Records for processing
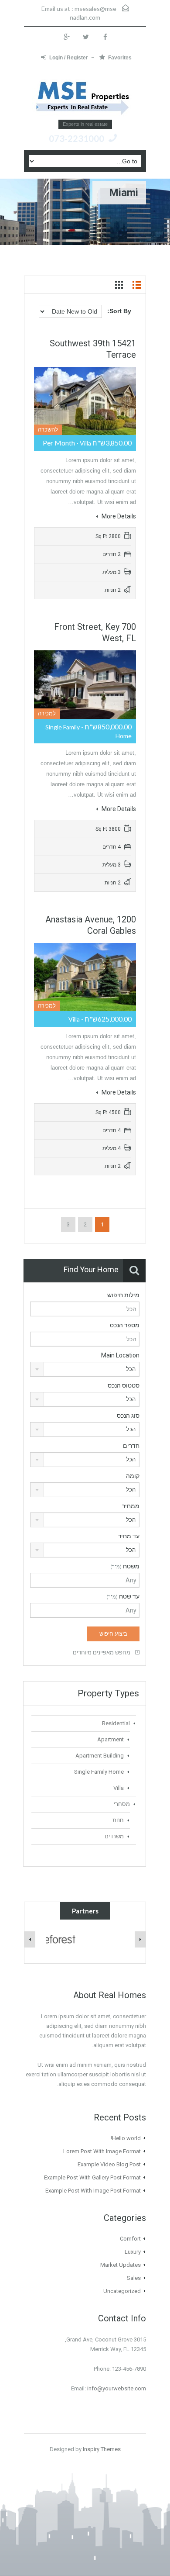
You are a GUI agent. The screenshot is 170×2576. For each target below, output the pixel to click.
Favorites (120, 58)
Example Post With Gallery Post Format (92, 2177)
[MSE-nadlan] (85, 97)
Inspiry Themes (102, 2449)
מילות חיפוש (123, 1294)
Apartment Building (99, 1755)
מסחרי (122, 1804)
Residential (116, 1723)
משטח (124, 1566)
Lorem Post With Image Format (102, 2151)
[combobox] (84, 1369)
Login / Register (68, 58)
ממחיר (130, 1505)
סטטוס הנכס (123, 1385)
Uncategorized (122, 2291)
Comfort (130, 2238)
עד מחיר (128, 1536)
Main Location (120, 1355)
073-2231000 (76, 138)
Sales (134, 2278)
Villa (118, 1788)
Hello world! (126, 2138)
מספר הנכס (124, 1325)
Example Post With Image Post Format (93, 2190)
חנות (118, 1820)
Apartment (110, 1739)
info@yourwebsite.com (116, 2388)
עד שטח (122, 1596)
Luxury (133, 2251)
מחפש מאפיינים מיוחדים (102, 1652)
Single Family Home (99, 1771)
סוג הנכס (128, 1415)
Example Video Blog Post (109, 2164)
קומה (132, 1475)
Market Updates (120, 2265)
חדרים (131, 1445)
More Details (118, 516)
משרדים (114, 1836)
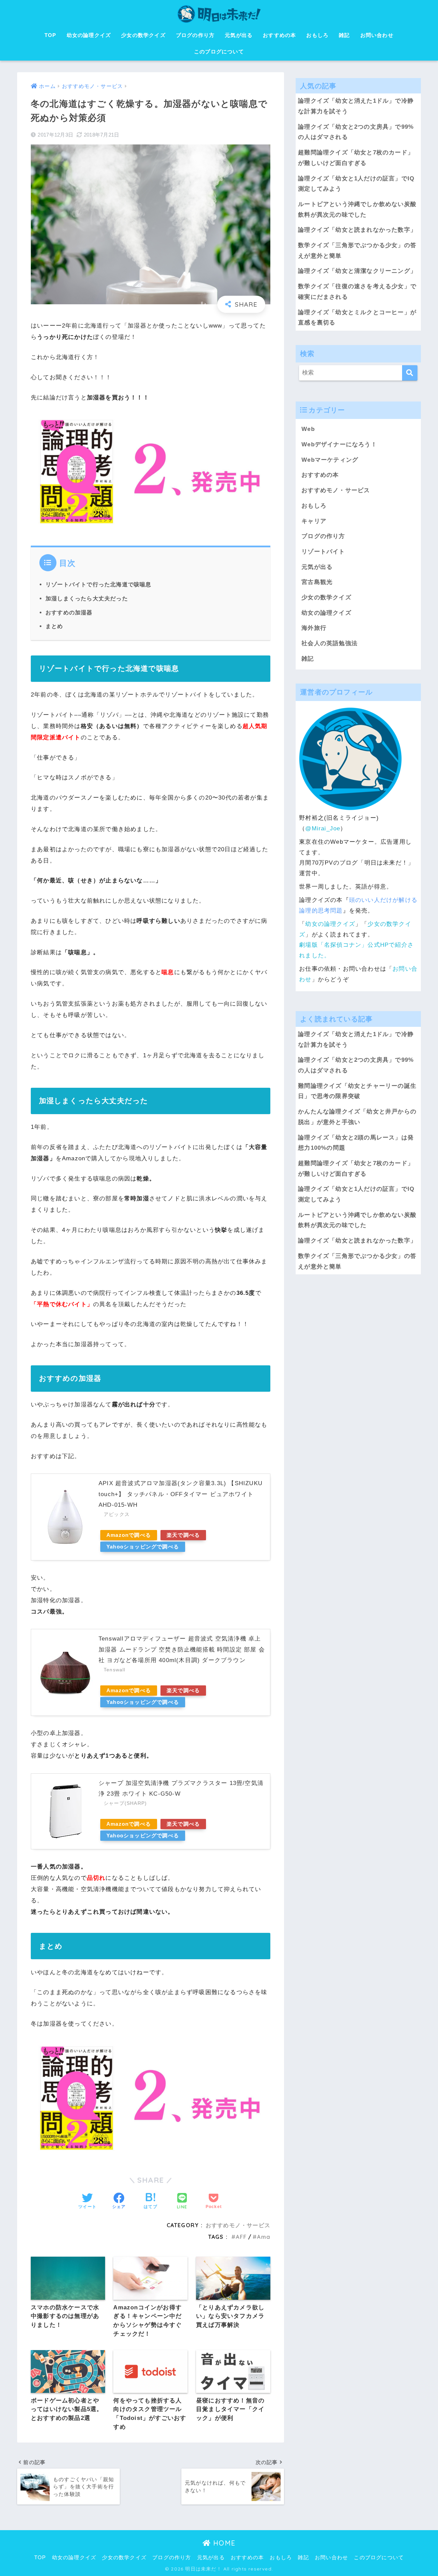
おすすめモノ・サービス (238, 2225)
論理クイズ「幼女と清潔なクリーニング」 (357, 271)
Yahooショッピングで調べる (142, 1547)
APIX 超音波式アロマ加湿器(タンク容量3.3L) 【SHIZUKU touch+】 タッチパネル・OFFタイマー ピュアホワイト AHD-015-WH (180, 1494)
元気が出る (239, 35)
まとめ (54, 626)
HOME (223, 2543)
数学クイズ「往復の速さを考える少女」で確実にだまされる (357, 291)
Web (308, 429)
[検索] (409, 373)
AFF (241, 2236)
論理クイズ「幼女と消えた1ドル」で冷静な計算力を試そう (356, 106)
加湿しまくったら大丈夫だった (87, 598)
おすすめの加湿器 (69, 612)
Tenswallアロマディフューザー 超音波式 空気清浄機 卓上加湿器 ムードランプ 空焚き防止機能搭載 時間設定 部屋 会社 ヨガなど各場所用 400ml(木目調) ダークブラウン (182, 1649)
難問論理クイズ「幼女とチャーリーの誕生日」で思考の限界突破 (357, 1091)
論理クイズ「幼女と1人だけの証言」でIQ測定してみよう (356, 183)
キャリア (313, 521)
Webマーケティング (329, 460)
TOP (50, 35)
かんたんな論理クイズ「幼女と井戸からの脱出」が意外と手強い (357, 1116)
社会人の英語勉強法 (329, 643)
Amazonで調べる (128, 1535)
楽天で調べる (183, 1535)
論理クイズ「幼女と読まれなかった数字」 (357, 230)
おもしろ (317, 35)
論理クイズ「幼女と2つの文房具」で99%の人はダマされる (356, 132)
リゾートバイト (323, 551)
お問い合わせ (377, 35)
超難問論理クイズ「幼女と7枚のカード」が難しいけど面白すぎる (356, 157)
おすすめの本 (279, 35)
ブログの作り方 (195, 35)
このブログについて (219, 51)
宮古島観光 (317, 582)
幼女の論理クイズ (89, 35)
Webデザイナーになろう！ (339, 444)
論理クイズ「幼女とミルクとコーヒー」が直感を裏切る (357, 317)
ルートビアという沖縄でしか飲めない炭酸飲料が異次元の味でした (357, 209)
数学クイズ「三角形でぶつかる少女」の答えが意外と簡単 (357, 250)
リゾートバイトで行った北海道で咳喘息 (99, 584)
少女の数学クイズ (143, 35)
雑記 (344, 35)
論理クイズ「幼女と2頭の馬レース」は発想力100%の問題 (356, 1142)
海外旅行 (313, 628)
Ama (263, 2236)
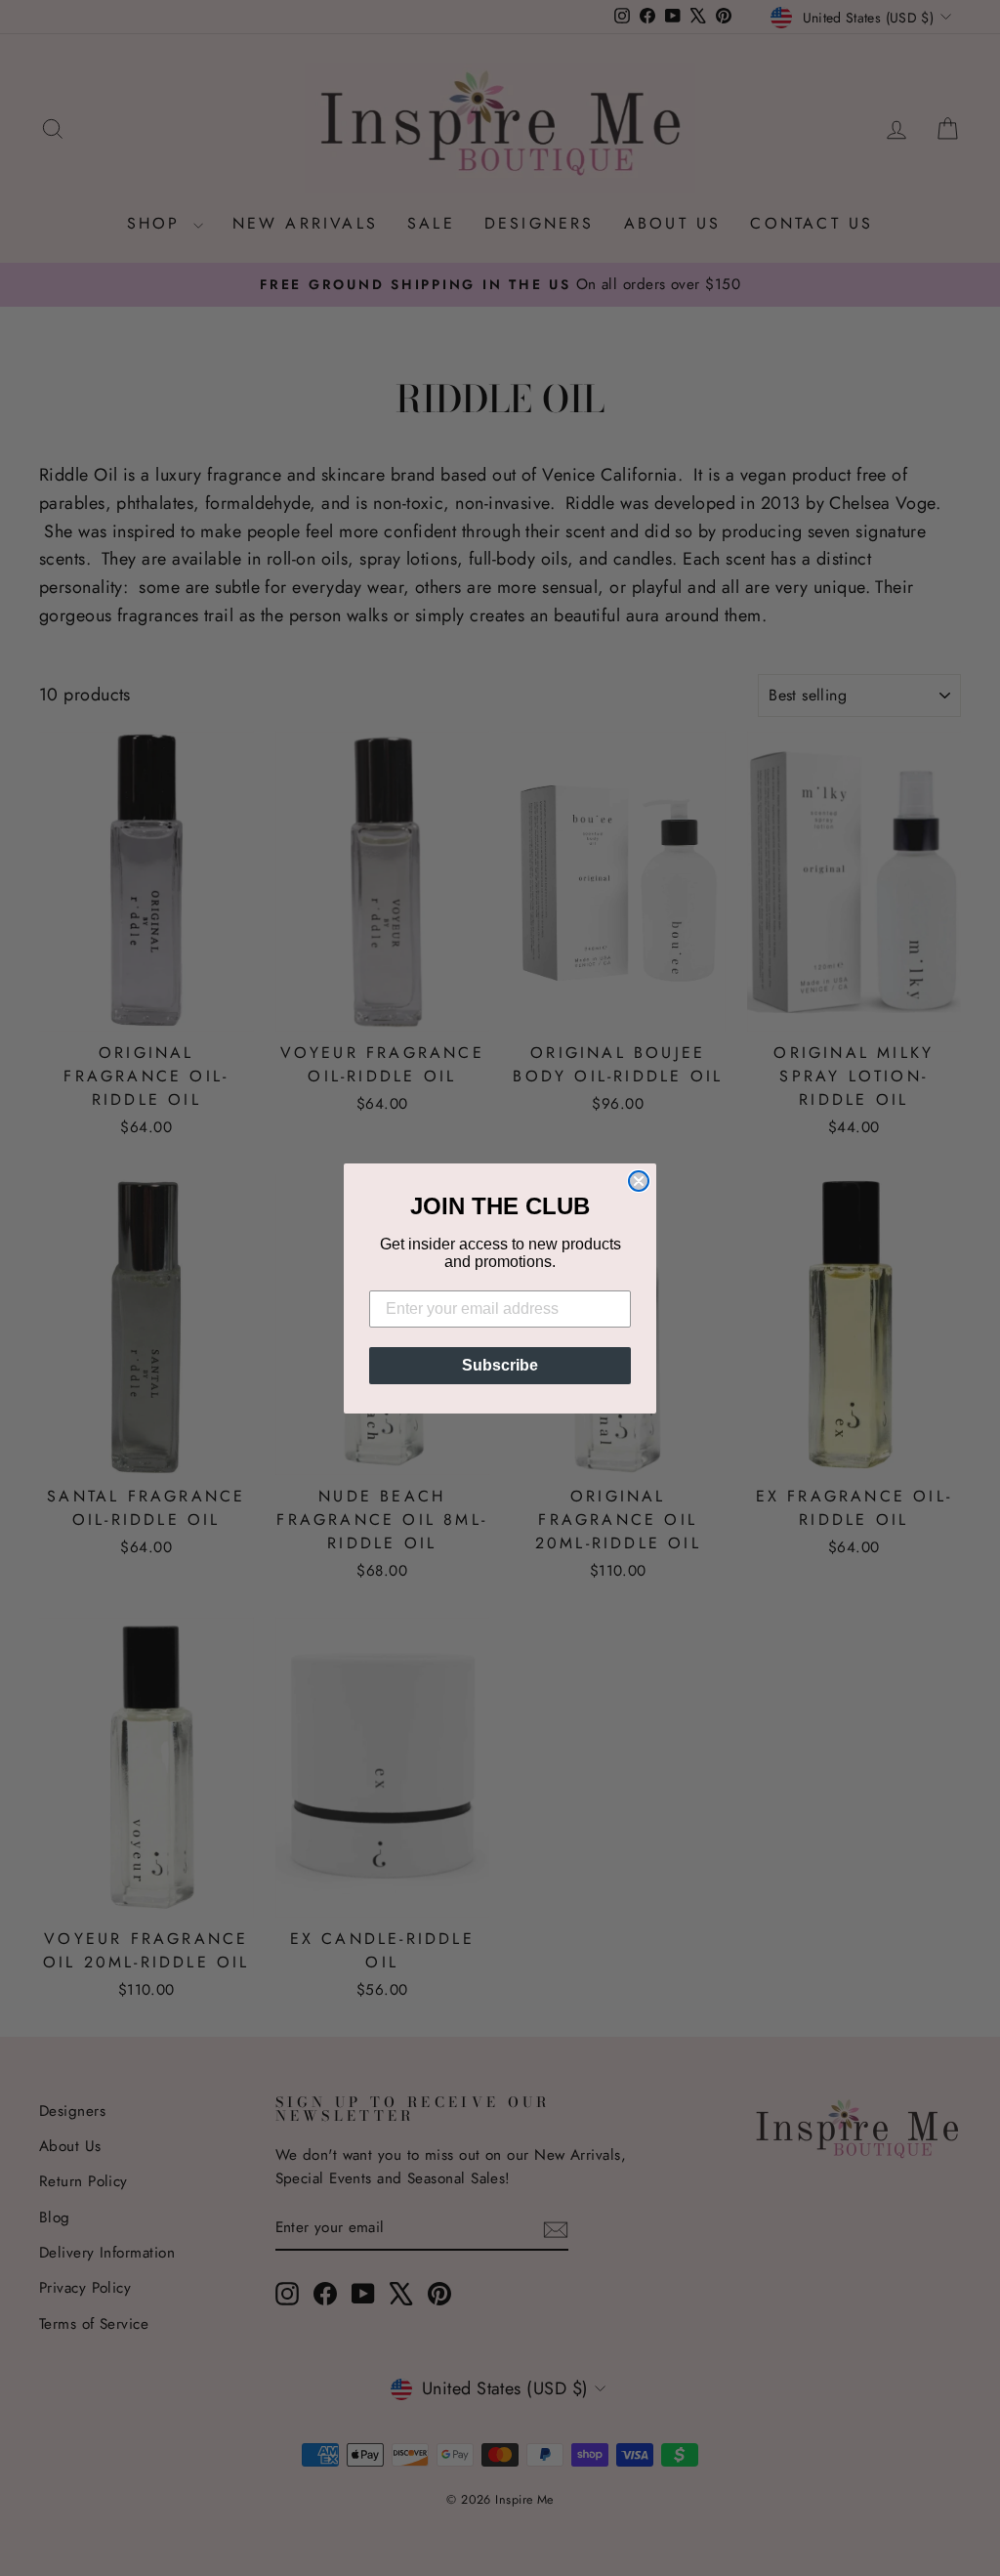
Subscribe (500, 1365)
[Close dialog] (638, 1181)
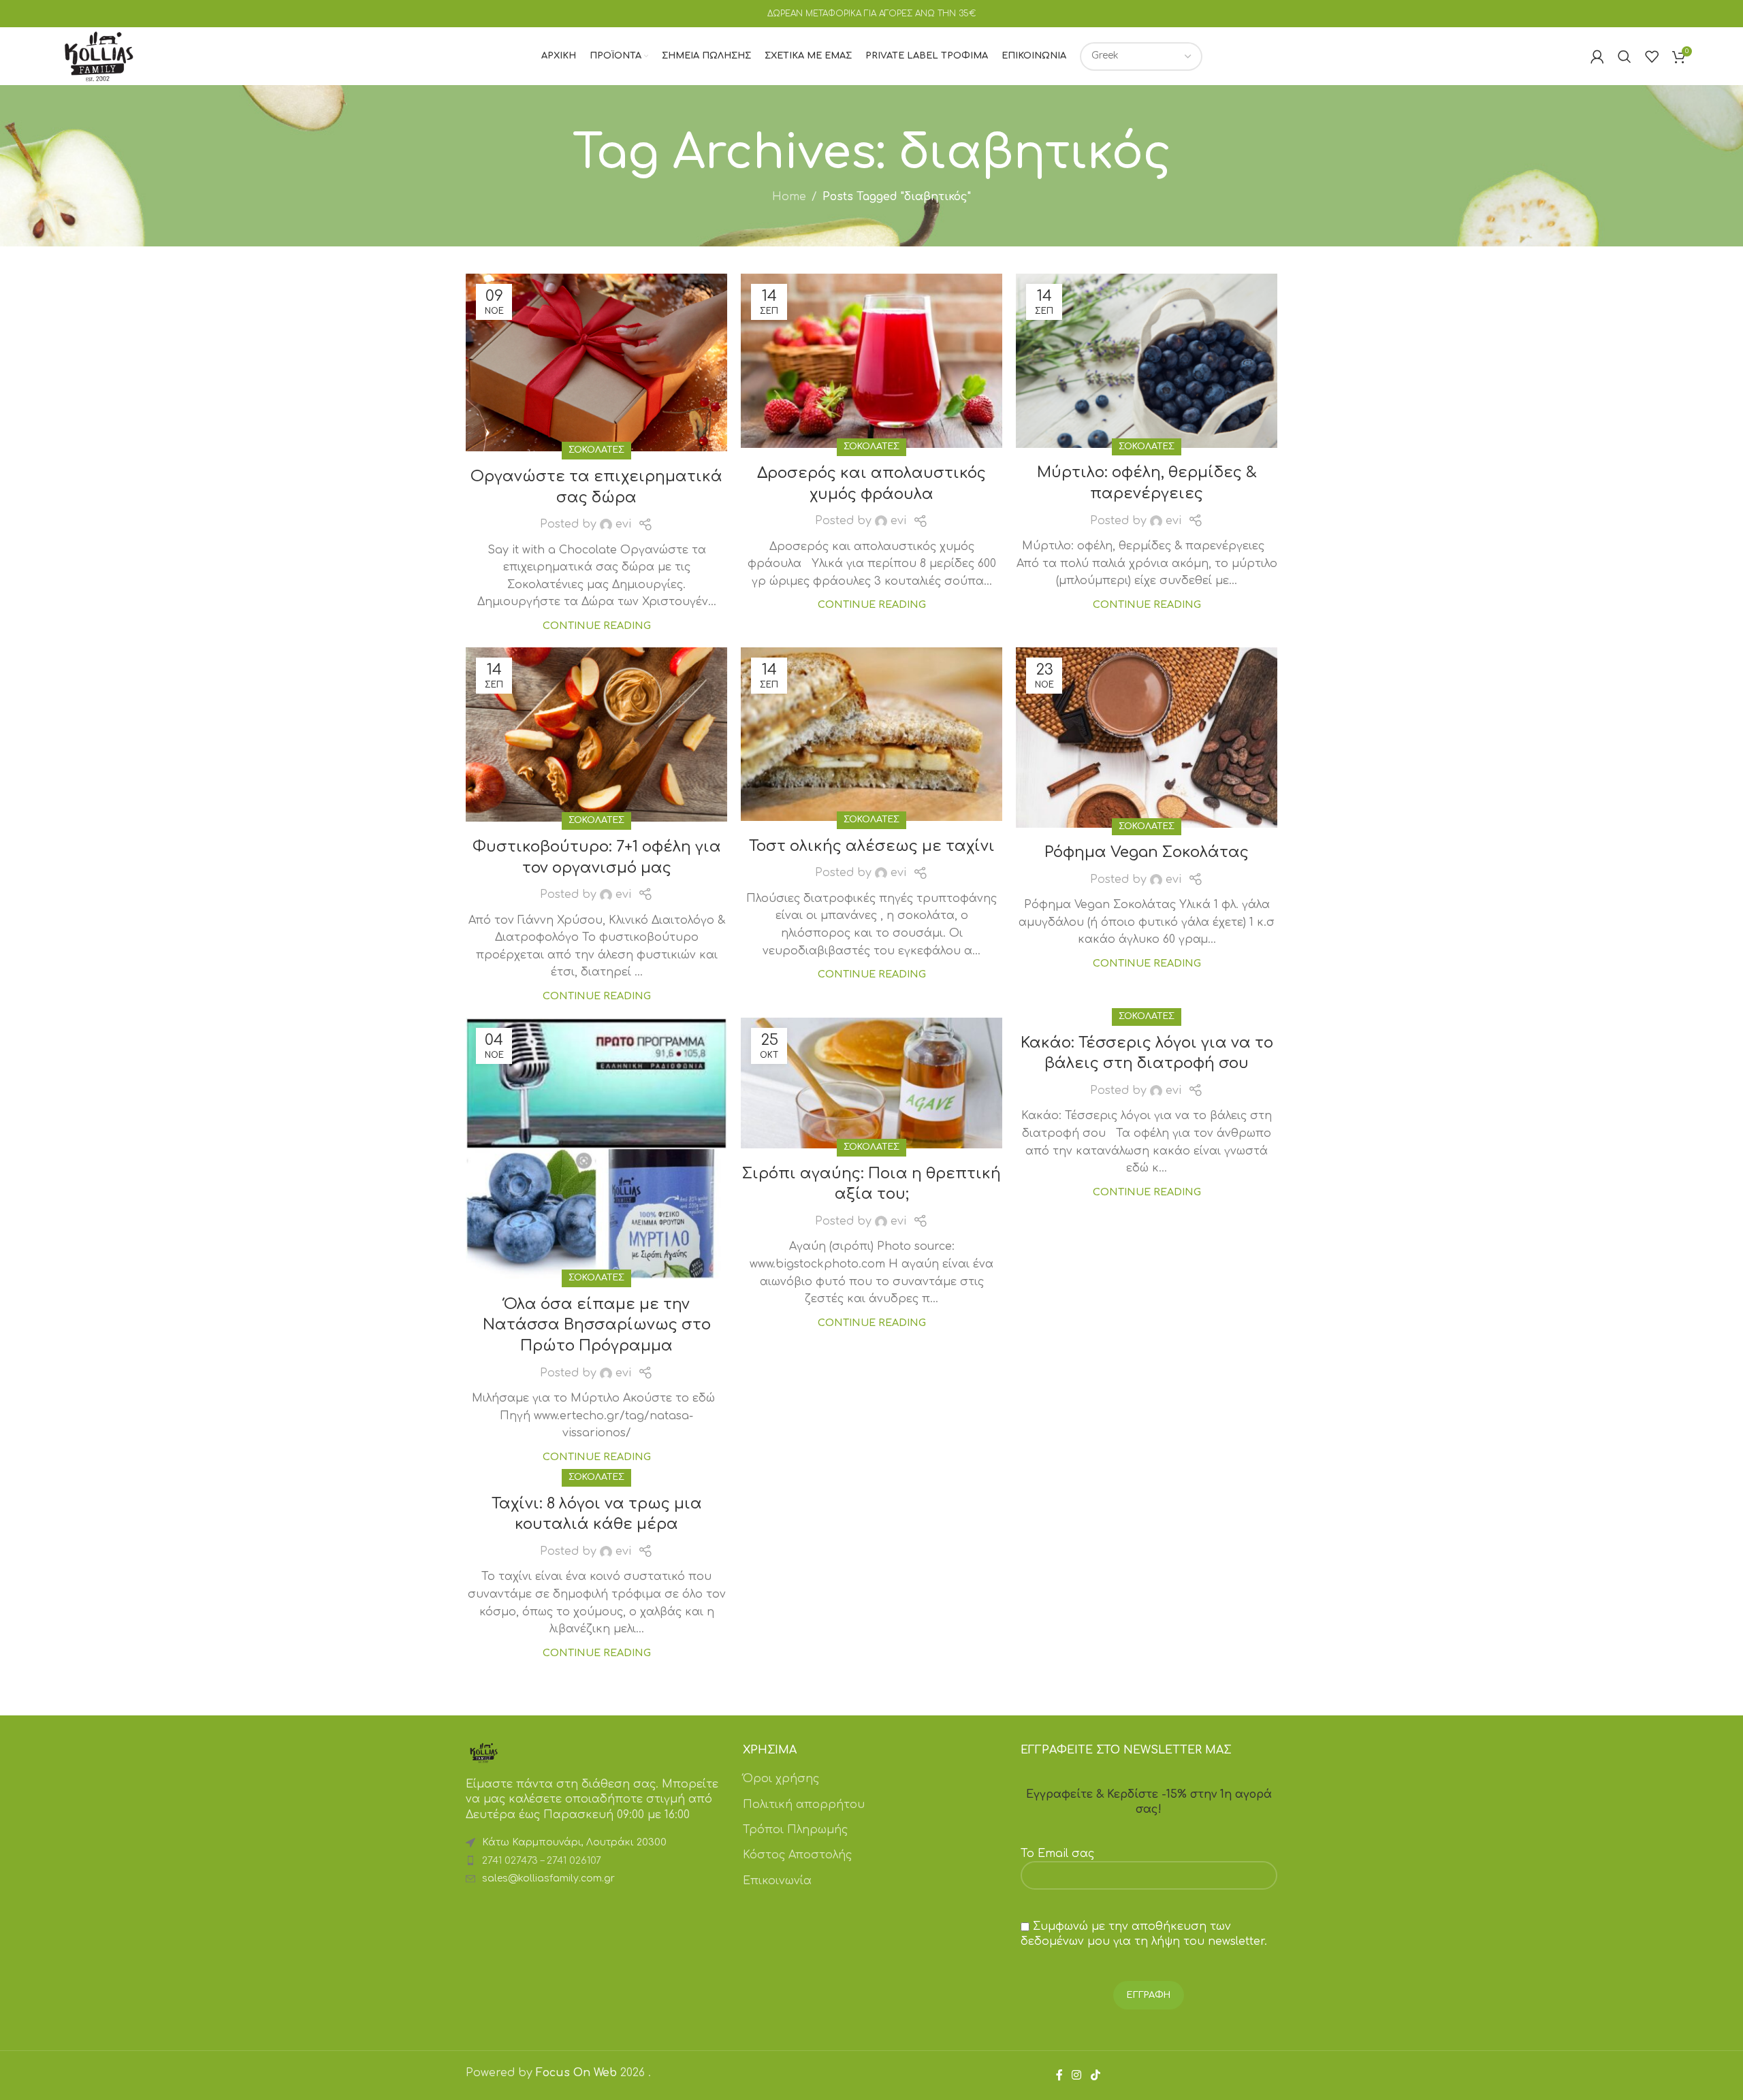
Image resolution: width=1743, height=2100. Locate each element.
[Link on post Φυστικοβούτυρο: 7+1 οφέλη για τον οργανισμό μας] (596, 734)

What is being asked
Report the number of lines in the records above that include "each", leaving out any other words.

Written response
2